Diese Bitte verwunderte den alten Mann, er nahm Abschied von seinen Töchtern, stieg in seine Kutsche und fuhr in die Stadt. Für die beiden älteren Töchter kaufte er, was sie sich gewünscht; doch so lange er auch suchte, eine Feder von Finist dem edlen Falken vermochte er nirgendwo zu finden.
So kehrte der Alte mit seinen Geschenken heim und erfreute die älteste und die mittlere Tochter.
"Nehmt denn, worum ihr mich gebeten, ihr meine lieben Töchter. Für dich aber", er wandte sich an die Jüngste, "konnt' ich die Feder von Finist dem edlen Falken nicht finden."
"Das tut nichts", entgegnete sie. "Vielleicht glückt's dir ein andermal."
Die älteren Schwestern schnitten sich flugs ihre neuen Gewänder zu und begannen zu nähen. Die Jüngste lachten sie aus. Doch das brave Mägdelein ließ es sich nicht verdrießen.
Als der Vater wiederum in die Stadt fahren wollte, fragte er seine Kinder:
"Ihr meine lieben Töchterlein, was soll ich euch diesmal mitbringen?"
Die Älteste und die Mittlere baten um bunte Tücher, die Jüngste aber entgegnete:
"Lieber Vater, bring mir eine Feder von Finist dem edlen Falken."
Der Vater stieg in seine Kutsche und fuhr in die Stadt. Er kaufte zwei bunte Tücher, doch eine Feder von Finist dem edlen Falken fand er nirgendwo. So kehrte er heim und sprach:
"Liebste Tochter mein, ich habe wiederum keine Feder von Finist dem edlen Falken gesehen."
"Betrüb dich nicht, mein Vater! Vielleicht glückt's dir ein andermal."

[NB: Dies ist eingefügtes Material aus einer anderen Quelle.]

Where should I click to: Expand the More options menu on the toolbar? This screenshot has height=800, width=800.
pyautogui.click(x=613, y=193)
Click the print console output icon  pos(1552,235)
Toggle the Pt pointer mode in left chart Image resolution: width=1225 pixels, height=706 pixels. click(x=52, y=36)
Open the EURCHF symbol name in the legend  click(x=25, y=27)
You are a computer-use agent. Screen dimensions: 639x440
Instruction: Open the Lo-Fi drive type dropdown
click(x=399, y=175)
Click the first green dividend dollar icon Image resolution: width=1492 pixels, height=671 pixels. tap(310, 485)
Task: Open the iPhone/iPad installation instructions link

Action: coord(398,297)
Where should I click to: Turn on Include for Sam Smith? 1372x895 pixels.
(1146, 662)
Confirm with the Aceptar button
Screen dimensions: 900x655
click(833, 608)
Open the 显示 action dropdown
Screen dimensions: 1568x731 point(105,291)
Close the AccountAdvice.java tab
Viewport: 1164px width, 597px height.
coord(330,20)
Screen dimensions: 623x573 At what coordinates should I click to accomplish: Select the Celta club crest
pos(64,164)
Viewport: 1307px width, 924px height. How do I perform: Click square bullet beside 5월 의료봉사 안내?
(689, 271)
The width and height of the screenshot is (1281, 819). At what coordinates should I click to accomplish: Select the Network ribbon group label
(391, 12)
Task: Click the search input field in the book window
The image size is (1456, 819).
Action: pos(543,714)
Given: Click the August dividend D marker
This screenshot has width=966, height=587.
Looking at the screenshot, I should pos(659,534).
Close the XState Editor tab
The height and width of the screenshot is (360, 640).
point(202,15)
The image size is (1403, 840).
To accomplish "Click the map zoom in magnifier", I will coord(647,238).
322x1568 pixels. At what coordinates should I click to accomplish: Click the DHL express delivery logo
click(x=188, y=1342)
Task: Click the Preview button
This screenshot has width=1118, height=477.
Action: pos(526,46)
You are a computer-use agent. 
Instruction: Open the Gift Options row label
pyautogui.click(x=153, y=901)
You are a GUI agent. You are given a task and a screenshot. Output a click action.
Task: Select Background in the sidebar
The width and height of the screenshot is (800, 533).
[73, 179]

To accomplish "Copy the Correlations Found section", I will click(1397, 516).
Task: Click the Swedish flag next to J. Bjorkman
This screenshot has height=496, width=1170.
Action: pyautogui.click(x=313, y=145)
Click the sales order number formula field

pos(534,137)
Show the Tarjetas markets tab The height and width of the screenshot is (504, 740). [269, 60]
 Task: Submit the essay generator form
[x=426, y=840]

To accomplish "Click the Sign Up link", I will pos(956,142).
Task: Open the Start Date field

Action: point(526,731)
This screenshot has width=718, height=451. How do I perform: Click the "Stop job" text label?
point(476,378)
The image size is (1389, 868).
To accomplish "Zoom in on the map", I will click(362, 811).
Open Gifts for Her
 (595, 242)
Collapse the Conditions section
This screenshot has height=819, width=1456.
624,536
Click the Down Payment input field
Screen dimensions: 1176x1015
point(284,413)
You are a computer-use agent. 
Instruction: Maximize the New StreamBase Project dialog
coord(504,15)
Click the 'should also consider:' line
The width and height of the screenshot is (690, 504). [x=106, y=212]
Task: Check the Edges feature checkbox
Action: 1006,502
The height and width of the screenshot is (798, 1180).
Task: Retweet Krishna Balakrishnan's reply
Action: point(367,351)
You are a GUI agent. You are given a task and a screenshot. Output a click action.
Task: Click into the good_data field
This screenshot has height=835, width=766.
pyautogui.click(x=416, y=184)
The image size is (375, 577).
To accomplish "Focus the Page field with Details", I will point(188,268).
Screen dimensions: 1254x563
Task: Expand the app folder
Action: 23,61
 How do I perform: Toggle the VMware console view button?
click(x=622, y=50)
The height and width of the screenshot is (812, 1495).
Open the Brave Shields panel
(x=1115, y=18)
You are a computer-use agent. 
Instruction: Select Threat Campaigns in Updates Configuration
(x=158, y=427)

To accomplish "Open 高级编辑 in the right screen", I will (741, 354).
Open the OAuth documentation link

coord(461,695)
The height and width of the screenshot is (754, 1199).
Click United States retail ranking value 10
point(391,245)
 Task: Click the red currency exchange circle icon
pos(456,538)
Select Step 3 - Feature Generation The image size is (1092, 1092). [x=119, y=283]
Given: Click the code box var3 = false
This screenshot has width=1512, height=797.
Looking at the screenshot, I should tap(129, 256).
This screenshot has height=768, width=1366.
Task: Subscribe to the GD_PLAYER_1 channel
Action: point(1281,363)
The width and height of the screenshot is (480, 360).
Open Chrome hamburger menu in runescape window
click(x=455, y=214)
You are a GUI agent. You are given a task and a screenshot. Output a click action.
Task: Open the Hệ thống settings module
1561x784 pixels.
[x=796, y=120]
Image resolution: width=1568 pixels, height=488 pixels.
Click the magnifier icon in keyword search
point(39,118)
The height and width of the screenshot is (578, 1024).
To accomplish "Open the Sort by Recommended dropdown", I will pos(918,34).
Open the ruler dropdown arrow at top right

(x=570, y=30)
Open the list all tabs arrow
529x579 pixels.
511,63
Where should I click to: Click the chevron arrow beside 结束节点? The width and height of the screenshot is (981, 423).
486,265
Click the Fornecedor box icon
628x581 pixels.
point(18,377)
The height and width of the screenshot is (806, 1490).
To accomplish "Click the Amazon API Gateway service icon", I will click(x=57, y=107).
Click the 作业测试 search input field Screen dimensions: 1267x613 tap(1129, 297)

Es begab sich aber, daß der Vater zum dritten Mal in die Stadt fahren mußte. Da fragte er seine Kinder:
"Sagt, liebe Töchter mein, was ich euch kaufen soll."
Baten die beiden Älteren:
Lieber Vater, kauf uns Ohrgehänge."
Doch die Jüngste sagte nur:
"Kaufe mir eine Feder von Finist dem edlen Falken!"
Der alte Mann kam zur Messe. Er kaufte die goldenen Ohrgehänge und begab sich sodann auf die Suche nach einer Feder von Finist dem edlen Falken für seine Jüngste. Doch wen er auch fragen mochte, keiner wußte ihm Rat. Das betrübte den alten Mann zutiefst, und er verließ bekümmert die Stadt. Hinter dem Stadttor begegnete ihm ein graubärtiger Greis mit einem kleinen Schächtelchen.
"Was trägst du in deinem Schächtelchen, alter Mann?"
"Eine Feder von Finist dem edlen Falken."
"Was verlangst du für sie?"
"Wenn du mir tausend Rubel gibst, will ich's zufrieden sein."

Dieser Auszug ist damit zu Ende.